Transformers to SSMs: Distilling Quadratic Knowledge to Subquadratic Models

Authors: Aviv Bick, Kevin Y. Li, Eric P. Xing, J. Zico Kolter, Albert Gu

Abstract: Transformer architectures have become a dominant paradigm for domains like
language modeling but suffer in many inference settings due to their
quadratic-time self-attention. Recently proposed subquadratic architectures,
such as Mamba, have shown promise, but have been pretrained with substantially
less computational resources than the strongest Transformer models. In this
work, we present a method that is able to distill a pretrained Transformer
architecture into alternative architectures such as state space models (SSMs).

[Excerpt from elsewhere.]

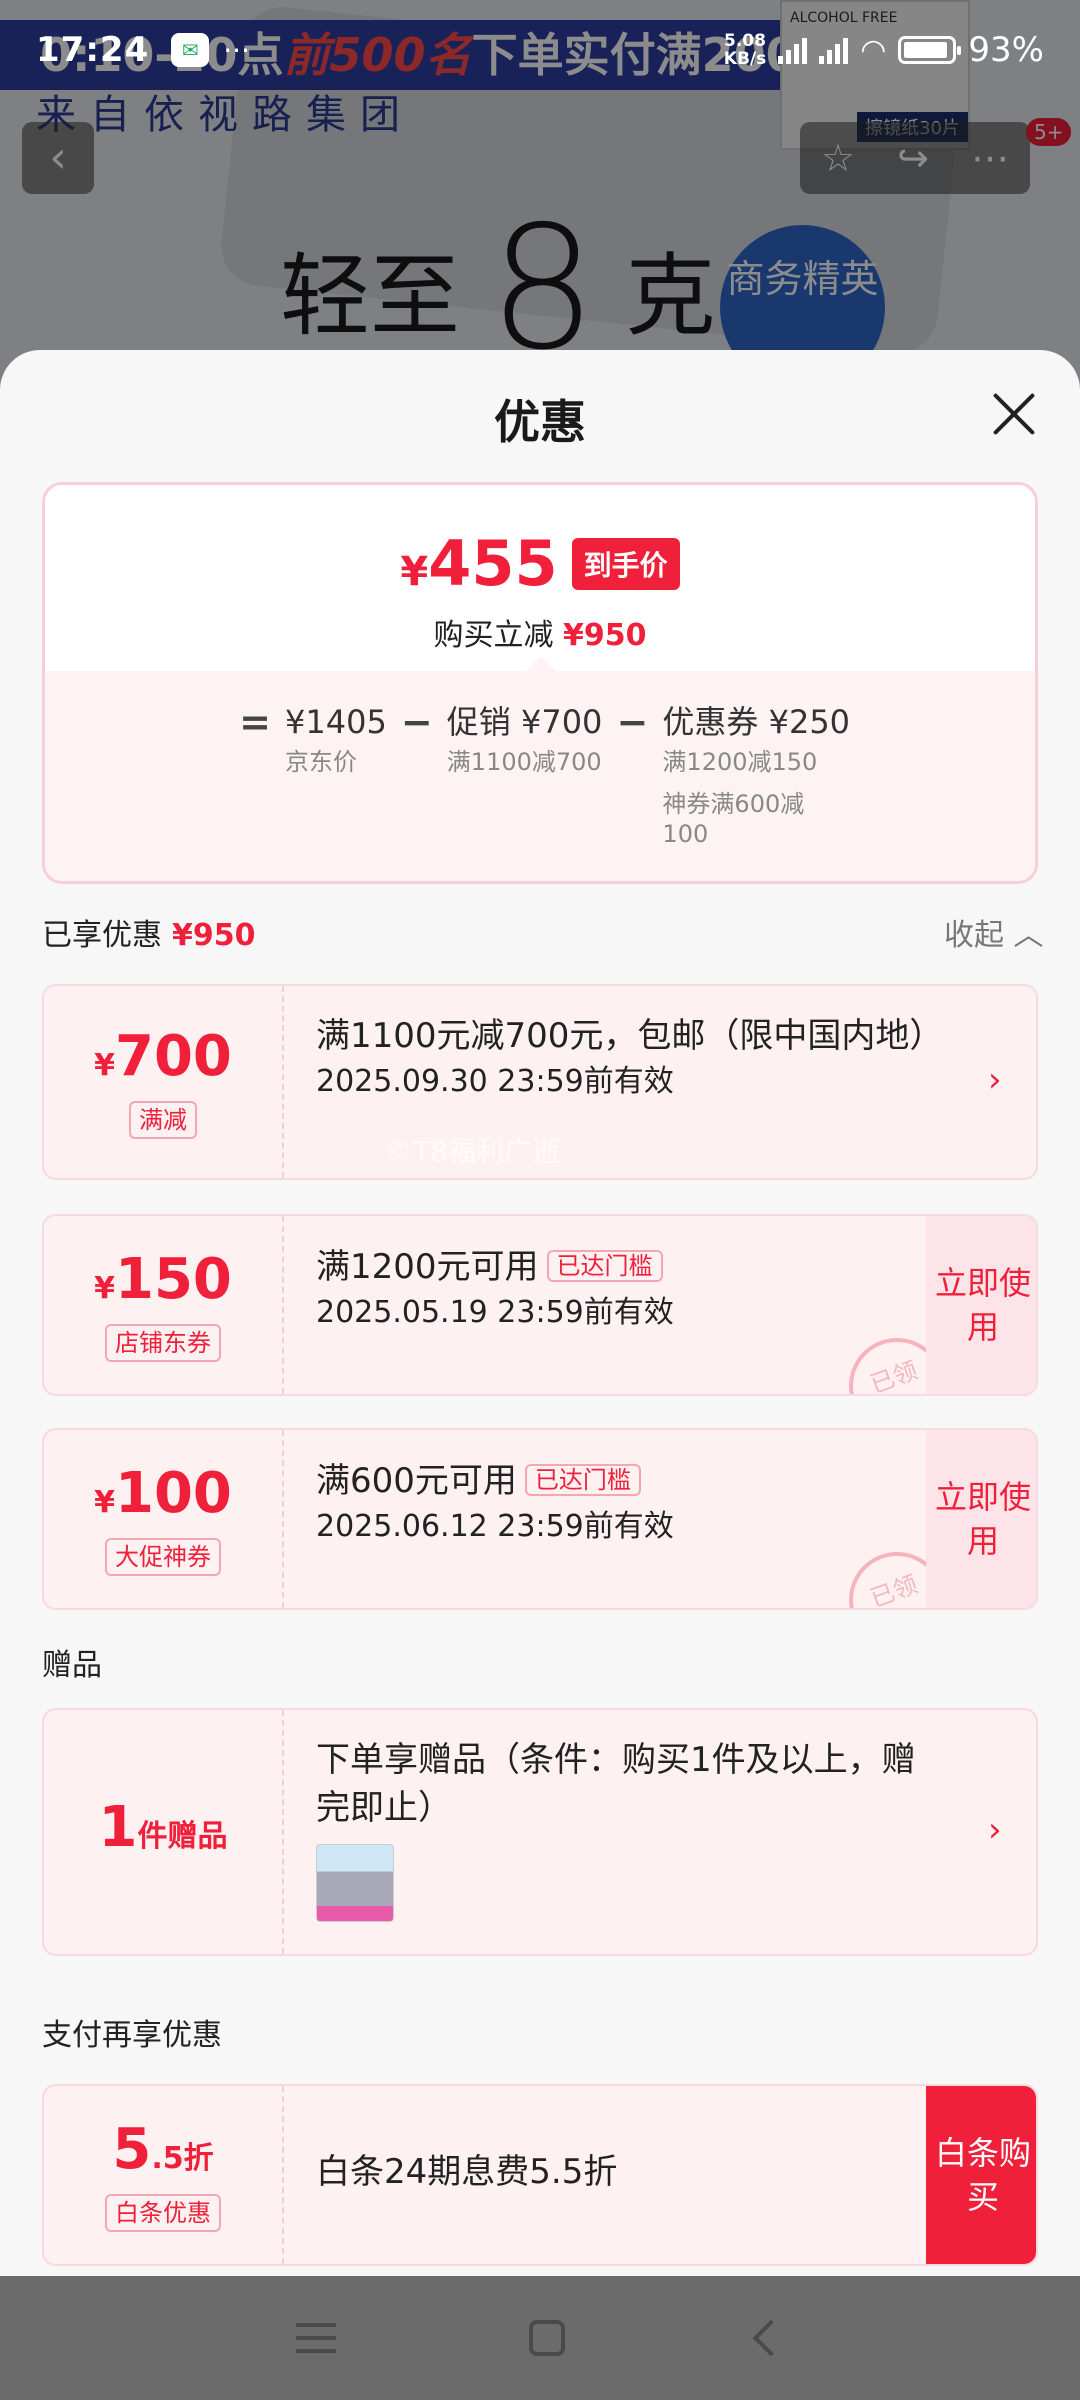 This screenshot has height=2400, width=1080. What do you see at coordinates (472, 1152) in the screenshot?
I see `watermark: ©T8福利广逝` at bounding box center [472, 1152].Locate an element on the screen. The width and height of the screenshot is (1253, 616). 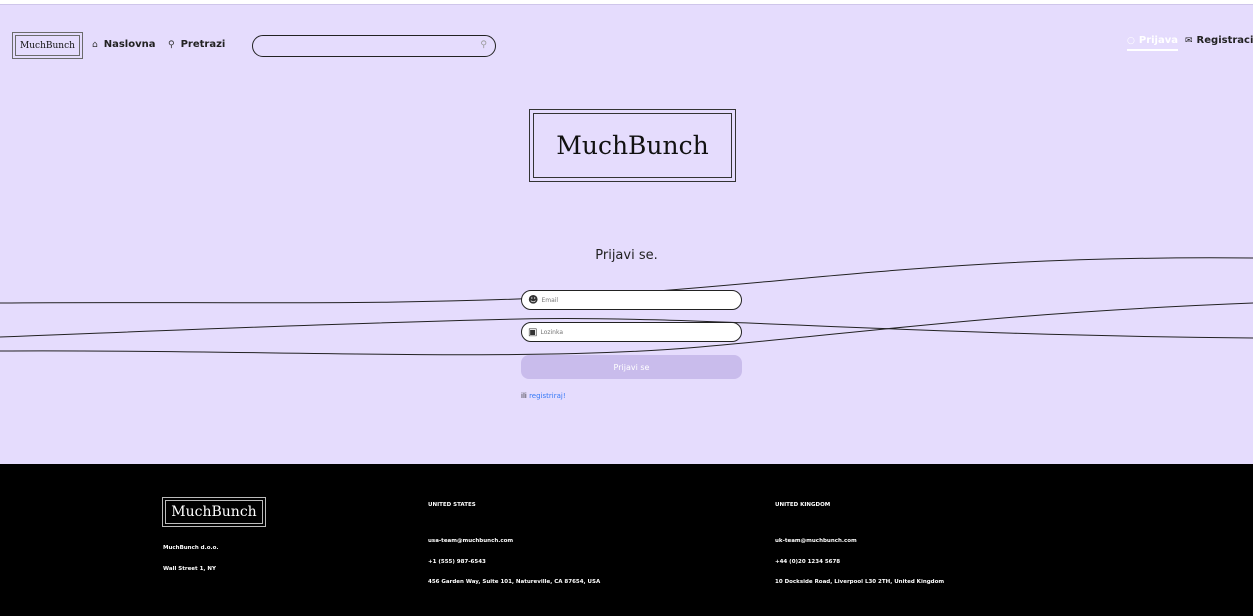
footer-address: Wall Street 1, NY is located at coordinates (190, 569).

The key idea to our approach is that we can view both Transformers and SSMs as
applying different forms of mixing matrices over the token sequences. We can
thus progressively distill the Transformer architecture by matching different
degrees of granularity in the SSM: first matching the mixing matrices
themselves, then the hidden units at each block, and finally the end-to-end
predictions. Our method, called MOHAWK, is able to distill a Mamba-2 variant
based on the Phi-1.5 architecture (Phi-Mamba) using only 3B tokens and a hybrid
version (Hybrid Phi-Mamba) using 5B tokens. Despite using less than 1% of the
training data typically used to train models from scratch, Phi-Mamba boasts
substantially stronger performance compared to all past open-source
non-Transformer models. MOHAWK allows models like SSMs to leverage
computational resources invested in training Transformer-based architectures,
highlighting a new avenue for building such models.